▸ **Soal Latihan**:
(a) Menurut teks bacaan, dua aspek fundamental apa yang harus diseimbangkan oleh setiap sistem politik?
(b) Terjemahkan kalimat "Jabatan menjadi wilayah transaksional padat modal." dari teks bacaan ke dalam bahasa Inggris.
(c) Tuliskan kembali tanpa perubahan bagian teks bacaan yang mulai dari kata-kata "Kemelut yang menimpa" dan berhenti setelah kata-kata "meluber (tak tertampung).".

:: Teks Bacaan

Friday, May 12, 2017

Senja Kala Demokrasi Transaksional


Kemelut yang menimpa kepemimpinan DPD (Dewan Perwakilan Daerah) melengkapi kesempurnaan krisis demokrasi di negara ini. Pemilihan umum menjadi ajang elevasi orang-orang semenjana (medioker) untuk meraih kedudukan tinggi dengan menyingkirkan orang-orang berprestasi. Panggung politik diwarnai kegaduhan remeh-temeh. Jabatan menjadi wilayah transaksional padat modal. Undang-undang disusun mengikuti penawar tertinggi. Supremasi hukum tersungkur di bawah logika kepentingan kedudukan dan fasilitas. Kesenjangan antara idealitas dan realitas demokrasi, antara apa yang dipikirkan warga dan apa yang dilakukan para penyelenggara negara, semakin melebar dan meluber (tak tertampung).

Setiap sistem politik harus mencapai keseimbangan di antara dua aspek fundamental: legitimasi dan efisiensi. Legitimasi menyangkut tingkat kepercayaan dan persetujuan rakyat pada lembaga kenegaraan dan kebijakannya. Efisiensi menyangkut seberapa cepat pemerintahan dapat menemukan solusi tepat dalam menjawab aspirasi dan masalah. Legitimasi berkaitan dengan dukungan rakyat, sedangkan efisiensi berkaitan dengan tindakan lugas (decisive). Demokrasi dikatakan sebagai bentuk pemerintahan paling sedikit keburukannya tiada lain karena usahanya untuk mencari keseimbangan yang sehat antara legitimasi dan efisiensi. Namun, demokrasi Indonesia saat ini justru diwarnai krisis keduanya: miskin legitimasi dan tak efisien, alias boros.

::::
:: Data Tersedia

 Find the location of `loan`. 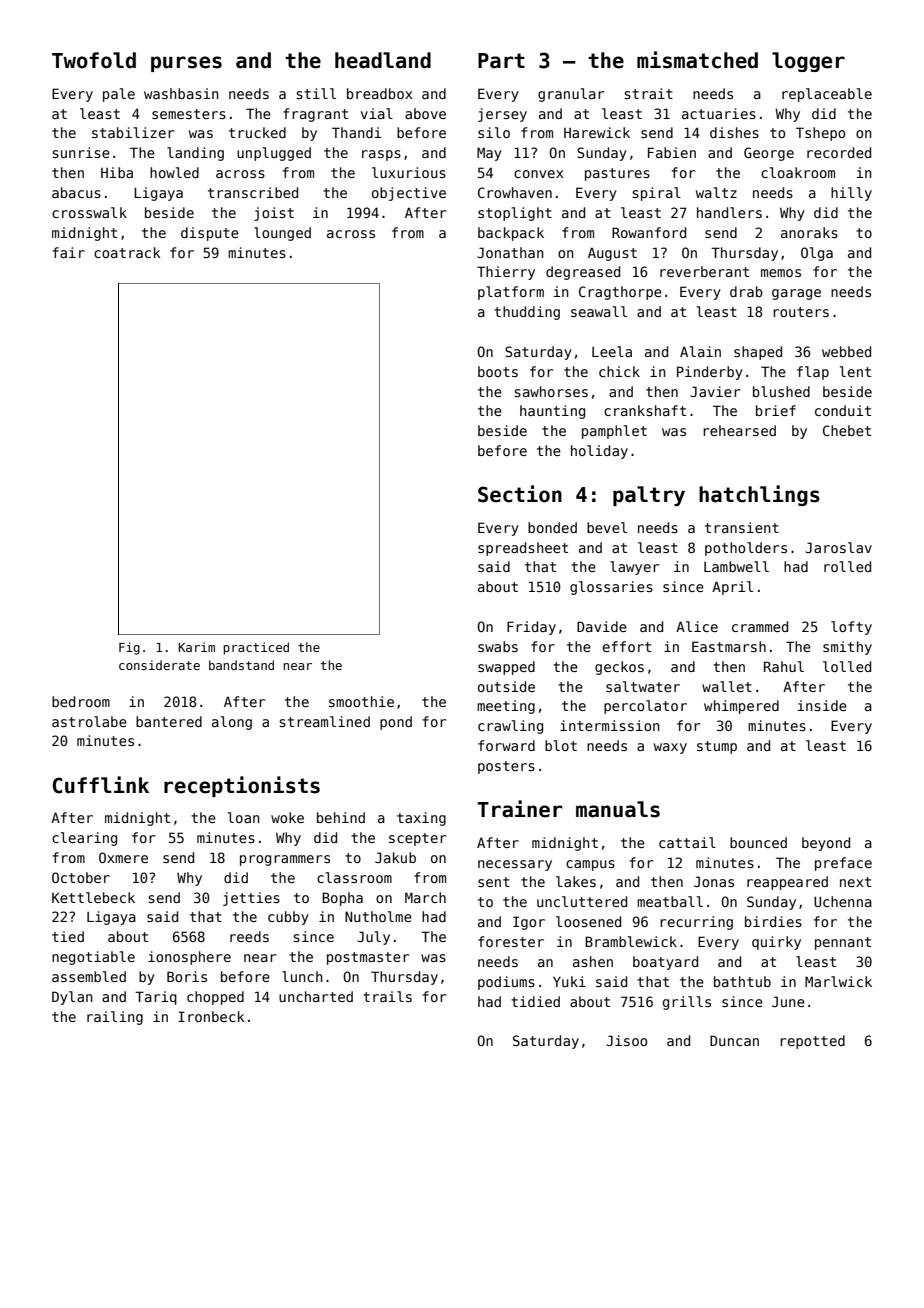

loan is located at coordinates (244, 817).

::::
:: Data Tersedia

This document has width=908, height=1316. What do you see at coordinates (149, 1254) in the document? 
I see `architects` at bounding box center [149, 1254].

::::

▸ **Pembahasan Soal**:
(a) Legitimasi dan efisiensi.

(b) Public office has become a capital-intensive transactional domain.

(c)
Kemelut yang menimpa kepemimpinan DPD (Dewan Perwakilan Daerah) melengkapi kesempurnaan krisis demokrasi di negara ini. Pemilihan umum menjadi ajang elevasi orang-orang semenjana (medioker) untuk meraih kedudukan tinggi dengan menyingkirkan orang-orang berprestasi. Panggung politik diwarnai kegaduhan remeh-temeh. Jabatan menjadi wilayah transaksional padat modal. Undang-undang disusun mengikuti penawar tertinggi. Supremasi hukum tersungkur di bawah logika kepentingan kedudukan dan fasilitas. Kesenjangan antara idealitas dan realitas demokrasi, antara apa yang dipikirkan warga dan apa yang dilakukan para penyelenggara negara, semakin melebar dan meluber (tak tertampung).